Visual — Tier B (typographic data-flow). caller text / value + rule catalog → Data Anonymizer { detect · redact · tokenize · transform · gate } → labeled privacy result the consumer trusts before display.

6. Commercialization / packaging

Data Anonymizer is a service primitive, not a standalone product — it is the privacy layer the consuming surfaces and the broader compensation/analytics offerings stand on, rather than something sold on its own.

  • Data-license posture: the rule catalog is regex authored in-repo; there is no third-party licensed data inside this spoke, which is part of why it can be a free-standing primitive. The master tokenization secret (DATA_ANONYMIZER_TOKEN_SECRET) is a per-deploy env var, not shipped data.
  • Auth posture: the read endpoints (/pii-rules, /strategies, /health) are public; the write endpoints (/redact, /tokenize, /transform, /min-n-check) require the toolbox service key (POST gate).
  • Anything about pricing tiers or packaged offerings is (TBD) — not earned yet, so not stated.

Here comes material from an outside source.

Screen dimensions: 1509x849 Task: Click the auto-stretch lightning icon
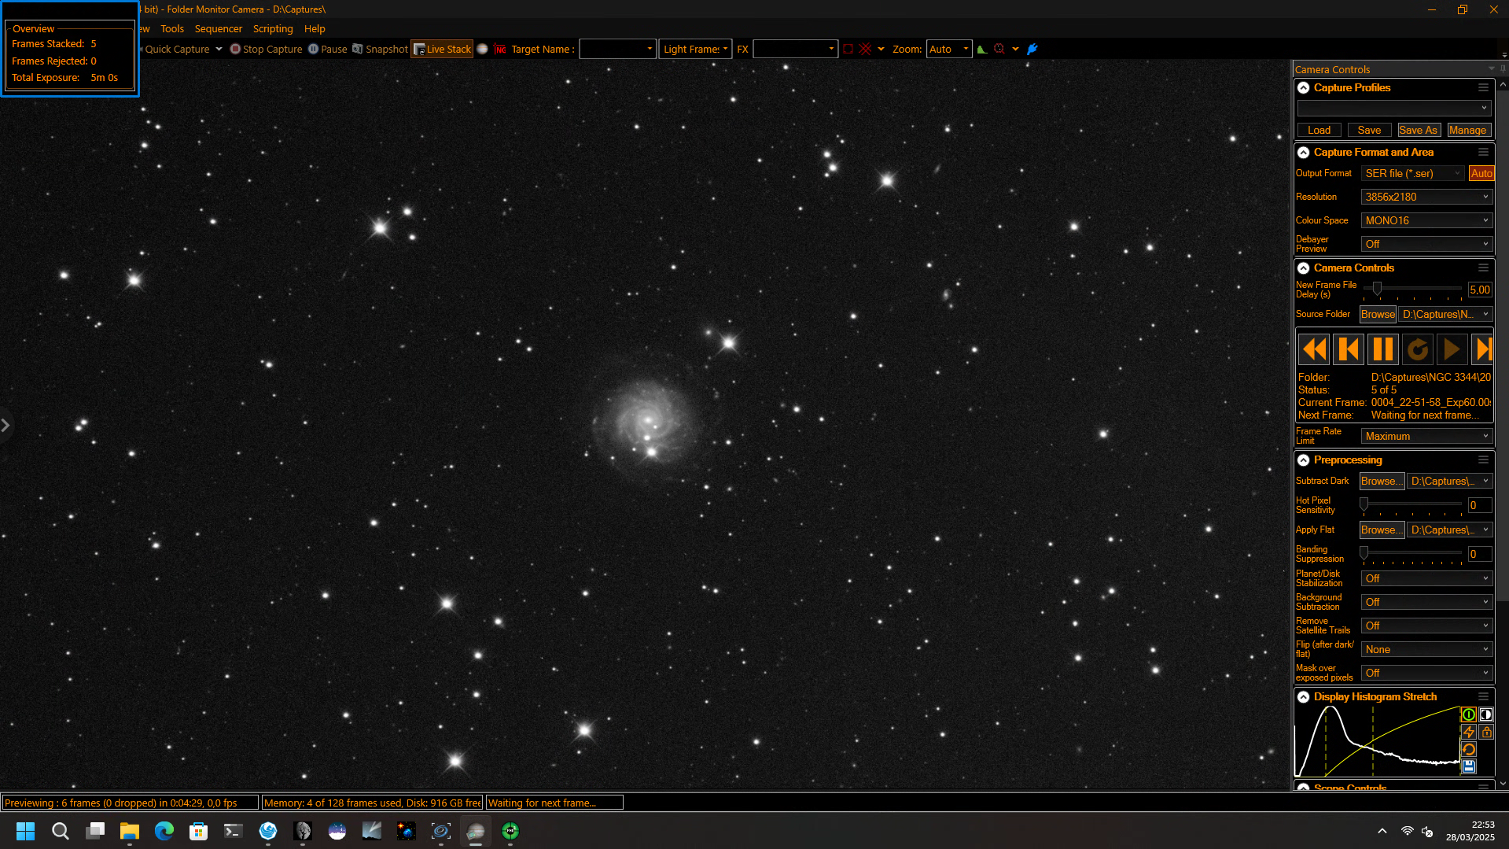(1468, 732)
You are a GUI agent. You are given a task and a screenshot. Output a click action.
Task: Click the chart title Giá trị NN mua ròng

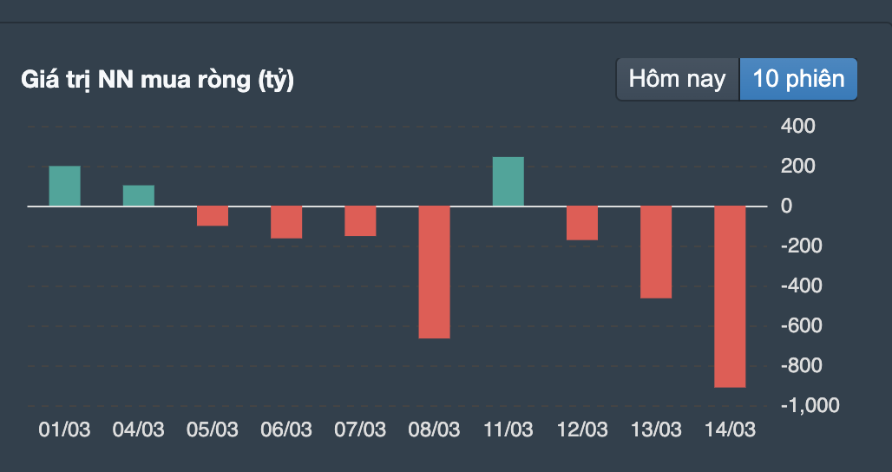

Visual — (TBD — product-tier placement diagram showing the privacy primitive under the consuming surfaces).

7. The vision

A privacy floor every people-analytics surface calls by reflex — detection that classifies correctly even when rules collide, tokens that stay consistent across services, and a small-group gate the whole portfolio shares — so that getting privacy right is the default, not an each-team responsibility.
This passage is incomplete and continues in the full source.